→ **Action item**: Exact transcription, pictures omitted: begin at the top line of the records below and end with the line bearing "Given: Click the".

→ **Data excerpts**:
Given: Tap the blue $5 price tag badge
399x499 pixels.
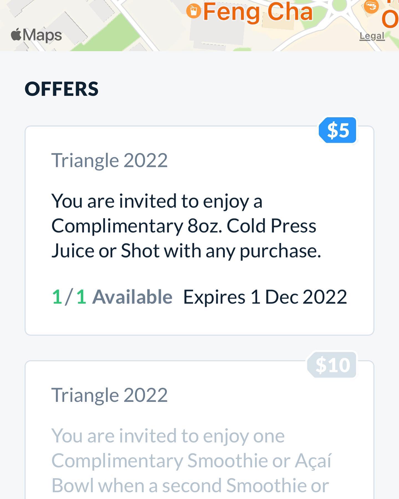Looking at the screenshot, I should 338,130.
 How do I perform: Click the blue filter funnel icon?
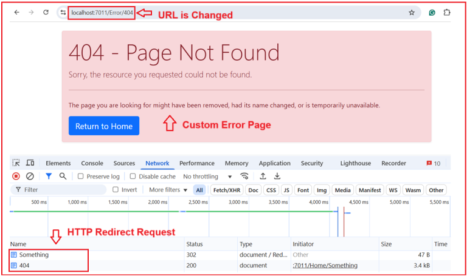49,177
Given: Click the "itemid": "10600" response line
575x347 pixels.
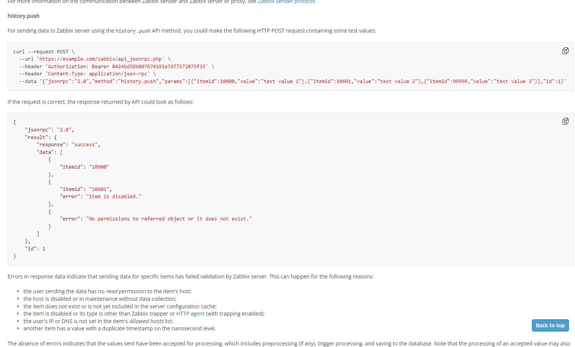Looking at the screenshot, I should 84,167.
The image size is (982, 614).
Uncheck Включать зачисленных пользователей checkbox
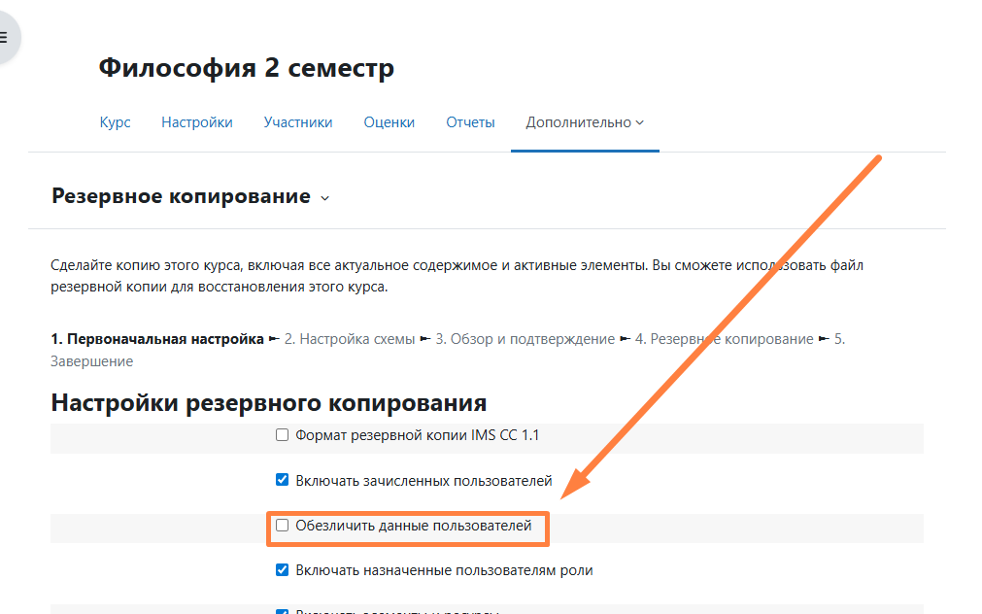283,480
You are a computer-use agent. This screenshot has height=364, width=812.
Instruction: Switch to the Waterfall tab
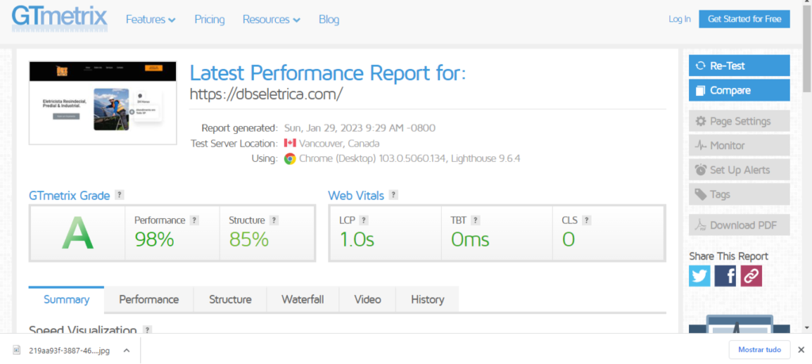(x=302, y=300)
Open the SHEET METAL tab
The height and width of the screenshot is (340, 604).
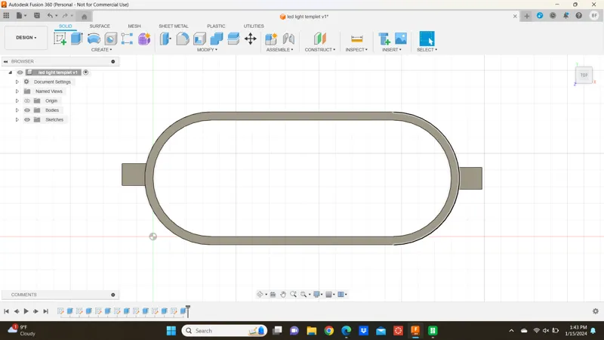coord(174,26)
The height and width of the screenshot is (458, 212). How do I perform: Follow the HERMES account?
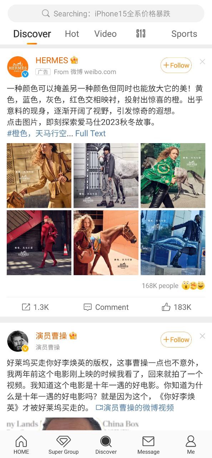pos(176,65)
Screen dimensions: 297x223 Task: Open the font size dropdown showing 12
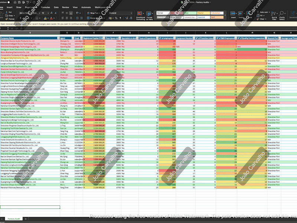click(x=48, y=13)
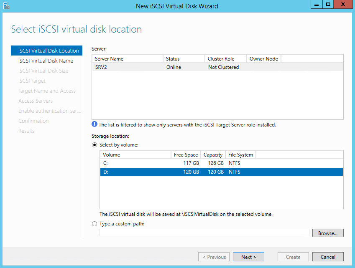Click the Next button
Screen dimensions: 355x268
click(248, 257)
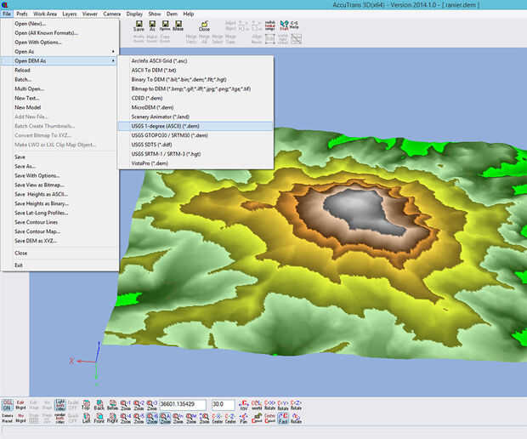Click the Back view icon
Image resolution: width=527 pixels, height=439 pixels.
coord(99,405)
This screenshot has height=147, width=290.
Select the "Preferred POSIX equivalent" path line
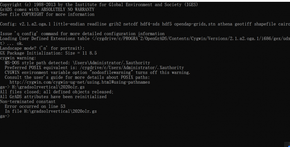tap(94, 68)
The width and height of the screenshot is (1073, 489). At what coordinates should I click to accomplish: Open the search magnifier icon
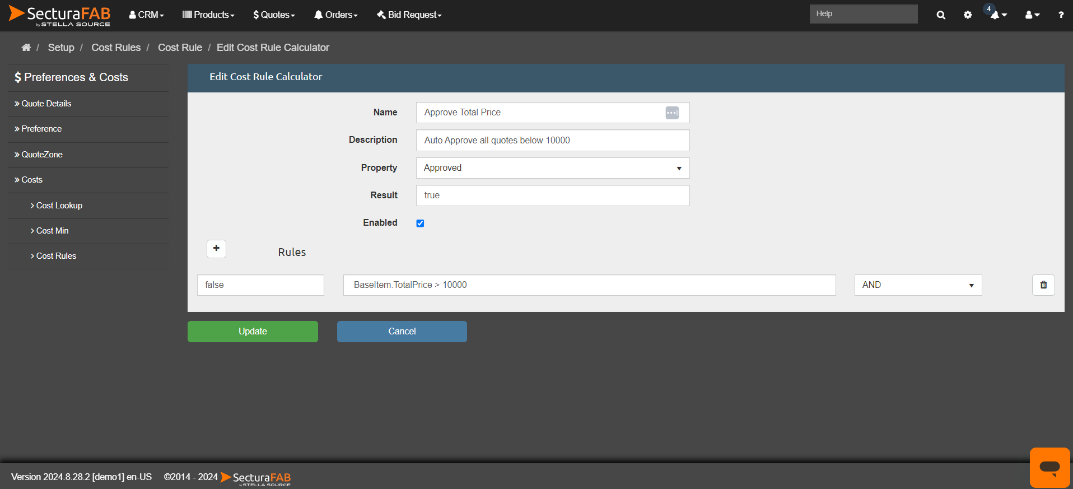(x=941, y=15)
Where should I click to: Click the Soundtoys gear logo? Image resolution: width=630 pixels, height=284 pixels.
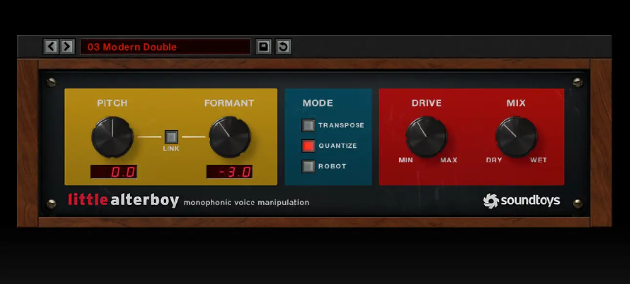click(490, 201)
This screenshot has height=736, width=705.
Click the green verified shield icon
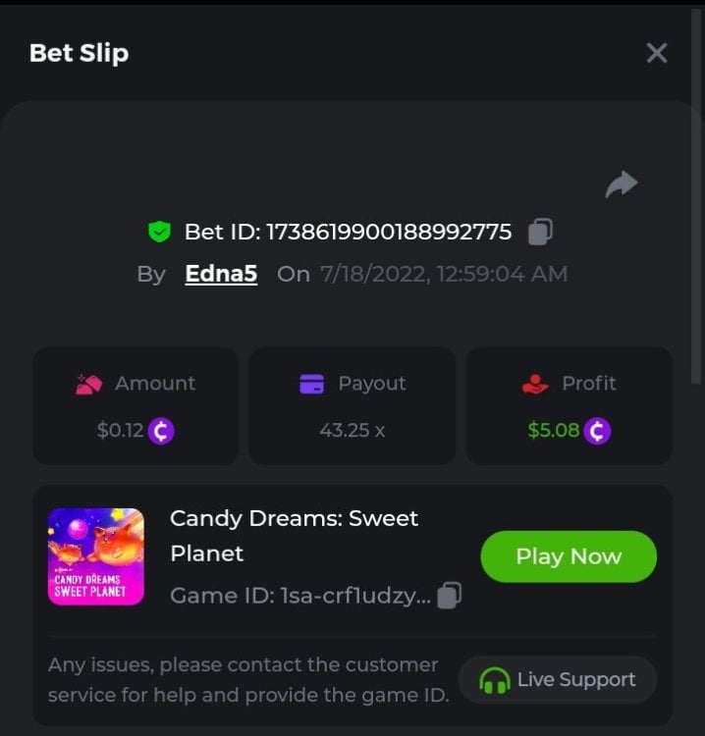click(160, 232)
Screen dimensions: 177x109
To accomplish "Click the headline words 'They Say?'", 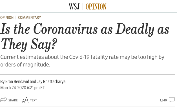I will (x=29, y=44).
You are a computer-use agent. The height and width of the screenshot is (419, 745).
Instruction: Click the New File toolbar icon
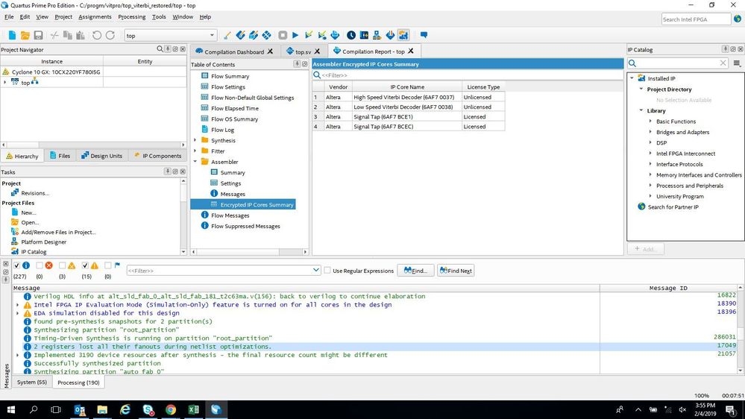point(12,35)
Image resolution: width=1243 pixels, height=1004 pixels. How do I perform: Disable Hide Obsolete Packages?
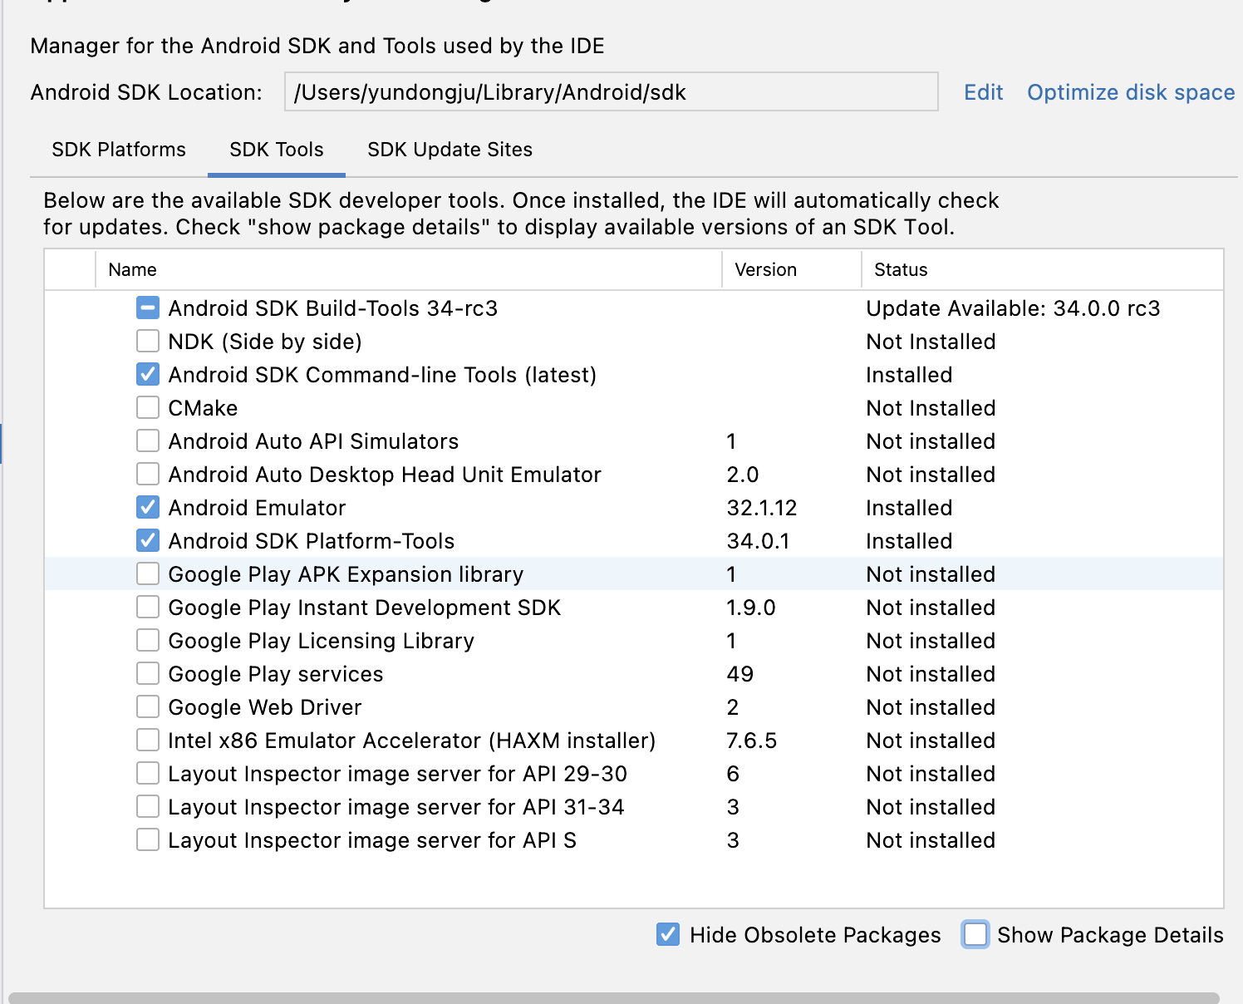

→ **Response box**:
Given: Tap the blue $5 price tag badge
399x499 pixels.
Looking at the screenshot, I should 338,130.
 How do I perform: Click the blue filter funnel icon?
49,177
Given: Click the "itemid": "10600" response line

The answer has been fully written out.